– Italy Is The New Greece, As Strikes Shift From Syntagma Square To Rome (ZeroHedge, Aug 14, 2011):
Remember when on Friday, following the summary of the proposed Italian austerity measures, we said that “within a few weeks we expect the strike (and riot)-cam to be planted firmly in the Piazza Navona and across the streets ot the Trastevere in capturing the latest round of European indignation” and some assumed this was yet more sarcasm? Nope. As the AP reports, “the leader of Italy’s largest union is threatening a general strike against an austerity package that Premier Silvio Berlusconi’s government hastily pushed through to balance the budget by 2013 and avoid financial collapse. The threat came amid mounting criticism Sunday of the euro45.5 billion ($64.8 billion) package passed Friday in response to demands by the European Central Bank.” Incidentally, $64.8 billion in cuts… out of $1.8 trillion in debt….that makes even the farcical $2.1 trillion deficit cut plan passed by the muppets in DC appear gargantuan in context. What happens when S&P tells Italy it has to increase the cuts fivefold to avoid more downgrades? At that point the strikes in Italy will be 24/7/365. And what happens when S&P wakes up and realizes that the same is applicable for France, and that any realistic cuts will force French GDP, which on Friday came at a very disappointing 0.0%, to turn wildly negative, as strikes next shift from Rome to Paris… Just how stable will that vaunted AAA rating of France be at that point?
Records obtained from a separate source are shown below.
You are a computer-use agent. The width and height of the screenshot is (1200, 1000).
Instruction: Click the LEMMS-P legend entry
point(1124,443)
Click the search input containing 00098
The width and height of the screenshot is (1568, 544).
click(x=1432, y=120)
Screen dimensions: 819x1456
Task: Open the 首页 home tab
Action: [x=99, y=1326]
But of course, nobody will have been able to see it coming.
From the AP:
Critics say the package — a mix of spending cuts, job cuts and tax increases, including a “solidarity tax” for high-earners — will strangle Italy’s stagnant economy, which is now expected to grow by only about 1 percent this year.
Other critics, including nine members of Berlusconi’s own coalition, say it unfairly targets the middle class and fails to tackle Italy’s massive tax evasion problem.